Despite topping estimates, AMD’s revenue dropped 32% from the prior year quarter. Investors had been fearing the worst from AMD, since last week Intel posted a 27% profit decline on a 3% revenue drop. Intel’s bleak outlook for a 6% drop in first quarter PC sales also kept most investors away from AMD, which trails as a distant second-place x86 processor manufacturer.
AMD and Intel (INTC: Charts, News) are the only major manufacturers of x86 processors, which still run on the aging x86 instruction set introduced in the first batch of Intel processors in 1978. U.K.-based ARM Holdings (ARMH: Charts, News), which designs mobile processors with their own instruction set, took over 90% of the smartphone and tablet market over the last decade with lower-powered chips, catering to the need for longer-lasting mobile devices. ARM, which sells licenses to its technology but does not actually manufacturer any chips, has attracted a strong following from smaller chip makers such as Marvell (MRVL: Charts, News) and Qualcomm (QCOM: Charts, News).
AMD CFO Devinder Kumar reported that revenue from CPU sales slid 13%, due to a “cautious” approach to selling Windows 8 PCs. Graphics revenue, from its subsidiary ATI’s chips, also slid 9% due to declining PC sales.
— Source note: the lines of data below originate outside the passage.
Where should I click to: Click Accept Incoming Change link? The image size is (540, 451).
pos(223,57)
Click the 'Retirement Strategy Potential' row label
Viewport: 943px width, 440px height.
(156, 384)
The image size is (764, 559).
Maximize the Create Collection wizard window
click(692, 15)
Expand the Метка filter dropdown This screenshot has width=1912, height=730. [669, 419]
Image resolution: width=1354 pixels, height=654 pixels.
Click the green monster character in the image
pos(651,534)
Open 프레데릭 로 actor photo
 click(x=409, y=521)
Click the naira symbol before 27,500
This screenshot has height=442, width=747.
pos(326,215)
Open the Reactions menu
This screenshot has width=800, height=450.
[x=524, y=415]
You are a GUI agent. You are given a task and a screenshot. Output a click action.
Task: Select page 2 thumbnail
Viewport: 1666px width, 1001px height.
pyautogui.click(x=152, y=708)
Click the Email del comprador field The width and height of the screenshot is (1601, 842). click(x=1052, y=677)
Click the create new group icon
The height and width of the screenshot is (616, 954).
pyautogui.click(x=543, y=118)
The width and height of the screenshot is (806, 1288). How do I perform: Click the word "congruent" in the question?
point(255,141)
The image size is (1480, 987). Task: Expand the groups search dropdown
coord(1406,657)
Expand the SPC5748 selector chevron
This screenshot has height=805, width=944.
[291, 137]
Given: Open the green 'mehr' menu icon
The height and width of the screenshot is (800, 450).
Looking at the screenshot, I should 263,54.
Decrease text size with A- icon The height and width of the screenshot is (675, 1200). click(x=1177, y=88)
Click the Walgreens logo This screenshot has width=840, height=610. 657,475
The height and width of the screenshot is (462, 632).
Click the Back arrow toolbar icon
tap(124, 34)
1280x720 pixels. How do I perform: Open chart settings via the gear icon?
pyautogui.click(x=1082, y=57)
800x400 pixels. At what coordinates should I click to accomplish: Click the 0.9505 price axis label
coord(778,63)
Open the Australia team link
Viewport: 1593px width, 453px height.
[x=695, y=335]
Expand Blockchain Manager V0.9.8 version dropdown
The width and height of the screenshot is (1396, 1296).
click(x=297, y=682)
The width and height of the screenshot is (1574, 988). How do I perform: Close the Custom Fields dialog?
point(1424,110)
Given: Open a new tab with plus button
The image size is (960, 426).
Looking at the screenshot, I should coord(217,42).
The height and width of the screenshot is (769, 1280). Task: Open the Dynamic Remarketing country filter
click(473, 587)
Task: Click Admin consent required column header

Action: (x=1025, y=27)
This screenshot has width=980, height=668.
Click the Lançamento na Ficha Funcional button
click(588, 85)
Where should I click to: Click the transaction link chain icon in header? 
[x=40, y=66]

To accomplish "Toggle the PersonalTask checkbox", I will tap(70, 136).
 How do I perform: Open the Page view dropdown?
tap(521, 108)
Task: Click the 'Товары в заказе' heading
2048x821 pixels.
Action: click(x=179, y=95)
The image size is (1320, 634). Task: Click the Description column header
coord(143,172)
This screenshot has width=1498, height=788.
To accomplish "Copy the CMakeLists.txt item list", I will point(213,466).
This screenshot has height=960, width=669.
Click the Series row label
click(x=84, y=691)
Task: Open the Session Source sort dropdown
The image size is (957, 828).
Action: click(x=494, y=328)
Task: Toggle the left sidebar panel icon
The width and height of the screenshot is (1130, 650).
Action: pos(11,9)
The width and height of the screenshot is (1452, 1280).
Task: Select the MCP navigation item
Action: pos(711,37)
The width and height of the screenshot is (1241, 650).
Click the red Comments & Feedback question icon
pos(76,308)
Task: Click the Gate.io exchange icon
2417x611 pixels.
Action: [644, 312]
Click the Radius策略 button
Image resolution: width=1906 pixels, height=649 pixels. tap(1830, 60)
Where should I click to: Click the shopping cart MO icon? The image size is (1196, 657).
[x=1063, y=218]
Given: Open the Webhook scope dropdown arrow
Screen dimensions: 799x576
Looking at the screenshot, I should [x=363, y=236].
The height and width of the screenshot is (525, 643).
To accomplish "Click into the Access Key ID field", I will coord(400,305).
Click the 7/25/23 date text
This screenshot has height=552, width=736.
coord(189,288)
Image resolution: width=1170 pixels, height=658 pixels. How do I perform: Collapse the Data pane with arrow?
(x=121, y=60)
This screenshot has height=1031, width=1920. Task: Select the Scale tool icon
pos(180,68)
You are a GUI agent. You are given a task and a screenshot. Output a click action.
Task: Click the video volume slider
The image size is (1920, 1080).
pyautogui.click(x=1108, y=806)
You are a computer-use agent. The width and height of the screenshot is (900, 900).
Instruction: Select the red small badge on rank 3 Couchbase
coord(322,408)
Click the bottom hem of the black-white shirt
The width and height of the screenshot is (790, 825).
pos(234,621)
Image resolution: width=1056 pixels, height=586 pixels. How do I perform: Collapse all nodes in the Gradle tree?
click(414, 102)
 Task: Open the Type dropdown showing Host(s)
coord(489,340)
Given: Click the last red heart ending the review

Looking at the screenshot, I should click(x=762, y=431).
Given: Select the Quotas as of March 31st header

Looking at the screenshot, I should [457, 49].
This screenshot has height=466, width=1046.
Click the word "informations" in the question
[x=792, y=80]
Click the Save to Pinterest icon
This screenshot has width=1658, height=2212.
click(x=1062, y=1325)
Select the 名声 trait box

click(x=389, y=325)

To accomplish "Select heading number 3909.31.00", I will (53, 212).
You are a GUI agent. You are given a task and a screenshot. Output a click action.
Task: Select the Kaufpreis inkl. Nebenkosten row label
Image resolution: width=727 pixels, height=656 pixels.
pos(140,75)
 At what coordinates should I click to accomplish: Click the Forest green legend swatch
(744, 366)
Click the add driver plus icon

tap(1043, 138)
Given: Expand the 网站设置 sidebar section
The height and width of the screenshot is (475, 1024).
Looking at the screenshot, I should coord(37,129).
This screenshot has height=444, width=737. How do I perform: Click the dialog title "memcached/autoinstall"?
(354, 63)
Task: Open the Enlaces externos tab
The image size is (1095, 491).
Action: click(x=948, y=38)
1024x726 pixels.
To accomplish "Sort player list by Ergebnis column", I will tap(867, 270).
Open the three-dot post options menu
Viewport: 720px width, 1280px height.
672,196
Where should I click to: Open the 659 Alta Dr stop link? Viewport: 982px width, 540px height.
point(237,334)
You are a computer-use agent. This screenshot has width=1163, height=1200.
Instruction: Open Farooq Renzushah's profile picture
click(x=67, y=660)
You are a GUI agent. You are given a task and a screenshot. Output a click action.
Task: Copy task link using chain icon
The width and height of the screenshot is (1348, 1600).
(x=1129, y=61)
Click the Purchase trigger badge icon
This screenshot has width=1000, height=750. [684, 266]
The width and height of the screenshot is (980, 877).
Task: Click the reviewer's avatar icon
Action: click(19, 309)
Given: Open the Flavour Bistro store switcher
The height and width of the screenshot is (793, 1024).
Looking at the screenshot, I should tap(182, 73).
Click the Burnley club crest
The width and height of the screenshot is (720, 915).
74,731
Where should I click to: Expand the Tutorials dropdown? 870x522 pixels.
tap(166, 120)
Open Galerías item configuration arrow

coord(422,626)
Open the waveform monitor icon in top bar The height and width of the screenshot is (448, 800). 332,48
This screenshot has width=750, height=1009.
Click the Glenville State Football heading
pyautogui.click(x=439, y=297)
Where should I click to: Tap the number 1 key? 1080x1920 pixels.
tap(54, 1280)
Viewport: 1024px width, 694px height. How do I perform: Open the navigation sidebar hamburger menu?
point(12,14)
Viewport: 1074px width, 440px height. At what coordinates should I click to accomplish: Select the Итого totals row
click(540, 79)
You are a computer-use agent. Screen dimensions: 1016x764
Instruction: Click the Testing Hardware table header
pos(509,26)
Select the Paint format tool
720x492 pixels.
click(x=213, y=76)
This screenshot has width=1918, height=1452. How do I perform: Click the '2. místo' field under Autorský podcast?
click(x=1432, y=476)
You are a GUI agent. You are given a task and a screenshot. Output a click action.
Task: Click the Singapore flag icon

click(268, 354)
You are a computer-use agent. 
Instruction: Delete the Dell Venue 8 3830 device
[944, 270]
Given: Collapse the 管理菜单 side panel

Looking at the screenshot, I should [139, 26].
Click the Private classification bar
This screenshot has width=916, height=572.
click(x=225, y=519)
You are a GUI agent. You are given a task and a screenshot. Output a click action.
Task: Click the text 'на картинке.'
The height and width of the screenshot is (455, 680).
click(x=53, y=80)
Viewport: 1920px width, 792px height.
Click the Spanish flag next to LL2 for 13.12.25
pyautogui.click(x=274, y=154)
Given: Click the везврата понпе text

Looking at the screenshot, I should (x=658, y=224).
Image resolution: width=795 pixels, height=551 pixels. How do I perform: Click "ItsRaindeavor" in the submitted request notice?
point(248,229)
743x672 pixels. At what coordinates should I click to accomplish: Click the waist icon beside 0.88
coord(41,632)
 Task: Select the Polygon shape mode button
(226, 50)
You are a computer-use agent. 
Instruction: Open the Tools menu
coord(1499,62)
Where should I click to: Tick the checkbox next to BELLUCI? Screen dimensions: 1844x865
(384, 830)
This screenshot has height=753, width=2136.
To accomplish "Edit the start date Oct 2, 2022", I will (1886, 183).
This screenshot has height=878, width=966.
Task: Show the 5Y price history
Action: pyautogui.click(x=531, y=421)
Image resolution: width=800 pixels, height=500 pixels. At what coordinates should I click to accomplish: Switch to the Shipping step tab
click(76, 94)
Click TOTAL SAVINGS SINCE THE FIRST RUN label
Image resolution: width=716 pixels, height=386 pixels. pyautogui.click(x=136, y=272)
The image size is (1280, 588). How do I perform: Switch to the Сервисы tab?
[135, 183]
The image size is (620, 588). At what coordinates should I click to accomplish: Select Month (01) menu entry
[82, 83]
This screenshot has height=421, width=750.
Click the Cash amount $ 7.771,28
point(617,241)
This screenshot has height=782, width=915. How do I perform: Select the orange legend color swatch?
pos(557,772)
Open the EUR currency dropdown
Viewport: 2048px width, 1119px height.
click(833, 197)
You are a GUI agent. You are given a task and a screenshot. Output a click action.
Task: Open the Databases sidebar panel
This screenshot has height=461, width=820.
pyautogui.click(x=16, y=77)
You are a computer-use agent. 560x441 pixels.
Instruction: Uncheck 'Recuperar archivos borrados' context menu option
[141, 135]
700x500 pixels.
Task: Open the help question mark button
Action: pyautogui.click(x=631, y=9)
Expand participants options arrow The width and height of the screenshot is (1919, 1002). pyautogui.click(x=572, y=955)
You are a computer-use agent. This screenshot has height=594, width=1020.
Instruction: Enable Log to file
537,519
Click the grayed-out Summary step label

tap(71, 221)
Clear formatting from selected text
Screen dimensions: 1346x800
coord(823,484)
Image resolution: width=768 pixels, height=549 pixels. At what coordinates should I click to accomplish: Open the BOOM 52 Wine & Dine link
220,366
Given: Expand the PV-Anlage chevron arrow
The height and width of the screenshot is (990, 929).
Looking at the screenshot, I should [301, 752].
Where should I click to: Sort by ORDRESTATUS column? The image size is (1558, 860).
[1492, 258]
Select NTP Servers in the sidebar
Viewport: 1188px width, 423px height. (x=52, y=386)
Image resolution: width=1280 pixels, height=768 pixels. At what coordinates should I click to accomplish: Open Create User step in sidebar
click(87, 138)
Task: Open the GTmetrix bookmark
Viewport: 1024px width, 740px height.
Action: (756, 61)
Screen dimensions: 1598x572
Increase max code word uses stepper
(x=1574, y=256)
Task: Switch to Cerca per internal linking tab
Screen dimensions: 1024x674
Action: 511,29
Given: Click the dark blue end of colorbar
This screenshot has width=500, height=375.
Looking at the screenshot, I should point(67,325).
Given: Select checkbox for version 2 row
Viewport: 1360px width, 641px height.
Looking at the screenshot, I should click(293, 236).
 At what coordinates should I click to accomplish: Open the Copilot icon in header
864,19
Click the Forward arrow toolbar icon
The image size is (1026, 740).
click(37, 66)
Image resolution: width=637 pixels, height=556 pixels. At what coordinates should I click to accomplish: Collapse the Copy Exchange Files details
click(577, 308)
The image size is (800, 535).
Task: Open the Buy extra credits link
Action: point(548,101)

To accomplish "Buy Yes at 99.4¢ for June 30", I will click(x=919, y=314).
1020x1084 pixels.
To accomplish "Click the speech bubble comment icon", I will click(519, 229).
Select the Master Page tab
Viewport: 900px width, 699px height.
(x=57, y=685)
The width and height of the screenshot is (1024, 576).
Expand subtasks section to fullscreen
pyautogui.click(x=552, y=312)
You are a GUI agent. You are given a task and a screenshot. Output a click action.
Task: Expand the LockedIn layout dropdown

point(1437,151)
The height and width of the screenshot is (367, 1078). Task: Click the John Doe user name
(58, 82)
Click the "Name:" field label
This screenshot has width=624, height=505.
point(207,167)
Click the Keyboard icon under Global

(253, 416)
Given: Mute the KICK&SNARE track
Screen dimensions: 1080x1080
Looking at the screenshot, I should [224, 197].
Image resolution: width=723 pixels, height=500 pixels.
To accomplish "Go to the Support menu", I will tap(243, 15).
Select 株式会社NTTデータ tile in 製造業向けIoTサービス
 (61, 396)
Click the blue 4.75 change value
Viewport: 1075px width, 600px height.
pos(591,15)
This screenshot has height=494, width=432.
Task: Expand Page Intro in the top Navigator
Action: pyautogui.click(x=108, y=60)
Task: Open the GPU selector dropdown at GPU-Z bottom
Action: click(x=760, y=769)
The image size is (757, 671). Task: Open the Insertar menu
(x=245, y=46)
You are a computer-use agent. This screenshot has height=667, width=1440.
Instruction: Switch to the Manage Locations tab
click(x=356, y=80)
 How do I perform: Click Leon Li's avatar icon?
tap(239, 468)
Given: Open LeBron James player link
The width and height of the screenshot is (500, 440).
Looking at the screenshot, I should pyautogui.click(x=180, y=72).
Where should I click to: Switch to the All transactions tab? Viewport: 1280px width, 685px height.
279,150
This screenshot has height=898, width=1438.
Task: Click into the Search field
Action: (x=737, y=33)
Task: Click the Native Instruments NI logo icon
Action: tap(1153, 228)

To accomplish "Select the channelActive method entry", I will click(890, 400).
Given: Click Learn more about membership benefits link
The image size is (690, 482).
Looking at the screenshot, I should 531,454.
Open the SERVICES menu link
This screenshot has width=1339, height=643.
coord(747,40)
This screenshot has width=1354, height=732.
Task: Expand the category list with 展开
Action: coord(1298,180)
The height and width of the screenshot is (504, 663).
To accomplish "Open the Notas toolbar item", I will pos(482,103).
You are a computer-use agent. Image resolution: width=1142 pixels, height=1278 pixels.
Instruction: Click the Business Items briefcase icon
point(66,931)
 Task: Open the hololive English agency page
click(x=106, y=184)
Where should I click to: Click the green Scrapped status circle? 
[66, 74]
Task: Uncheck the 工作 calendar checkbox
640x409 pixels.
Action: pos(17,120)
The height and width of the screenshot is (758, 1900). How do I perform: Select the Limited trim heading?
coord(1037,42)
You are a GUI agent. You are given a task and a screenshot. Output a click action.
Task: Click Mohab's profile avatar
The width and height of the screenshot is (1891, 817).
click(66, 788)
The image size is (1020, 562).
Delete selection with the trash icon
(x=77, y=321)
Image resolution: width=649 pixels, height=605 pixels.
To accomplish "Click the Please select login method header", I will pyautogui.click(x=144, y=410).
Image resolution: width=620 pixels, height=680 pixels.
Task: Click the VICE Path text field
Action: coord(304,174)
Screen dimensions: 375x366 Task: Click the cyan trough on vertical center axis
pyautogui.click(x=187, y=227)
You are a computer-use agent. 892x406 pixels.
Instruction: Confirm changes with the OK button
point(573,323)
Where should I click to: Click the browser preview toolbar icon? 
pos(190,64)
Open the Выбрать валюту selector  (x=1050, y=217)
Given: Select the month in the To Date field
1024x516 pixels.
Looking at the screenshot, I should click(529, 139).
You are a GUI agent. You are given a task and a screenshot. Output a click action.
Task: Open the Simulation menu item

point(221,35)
Quarterly reports from both Intel and AMD indicate that sales actually declined when Windows 8 was released, hinting that Microsoft’s (MSFT: Charts, News) new operating system is unlikely to reverse the trend of declining PC sales caused by the rise of smartphones and tablets.
AMD CEO Rory Read stood behind Windows 8, stating, “We do think that Windows 8 is a very important event in the industry, and I think that impact, or effect, will build over the course of the year.” However, he did not expect to see results right away. “We expect the second half to be stronger than the first half from my perspective,” he said.
AMD also mentioned that it had $1.2 billion in cash, since bearish critics have been worried that the company would eventually run out of money to maintain operations. AMD needs a minimum of $700 million in cash to stay operational.
During the quarter, AMD invested more in its enterprise segment and its SeaMicro server business, to shift away from its traditional market of laptops and desktops. The higher margin enterprise business is seen as a way to offset losses caused by smartphones and tablets.
Intel and ARM Holdings are already battling it out in the enterprise business, with competing lower-powered 64-bit chips – Intel’s Centerton and ARM’s Cortex A6 – as flagship processors in the war between x86 and ARM technology.
AMD was also able to raise prices, increasing margins slightly, during the downturn in PC sales. However, its sales volume declined as a result, contributing to its drop in fourth quarter revenue. AMD also bet heavily that its Trinity APU – a combination of a CPU and graphics chip – would drive its sales during the holidays. Unfortunately, PC manufacturers, such as Hewlett-Packard (HPQ: Charts, News) and Dell (DELL: Charts, News), cut down on their orders during the fourth quarter due to declining demand. Some analysts believe that AMD’s Temash and Kabini APUs, the successors of Trinity, stand a chance of helping AMD get back on its feet if Windows 8 sales start to pick up in the second half of the year.
For now, traditional financial metrics such as P/E and PEG ratio won’t help gauge AMD’s growth, since it isn’t profitable. All investors can hope for is that the company survive 2013 in one piece, and that its cash flow remains steady.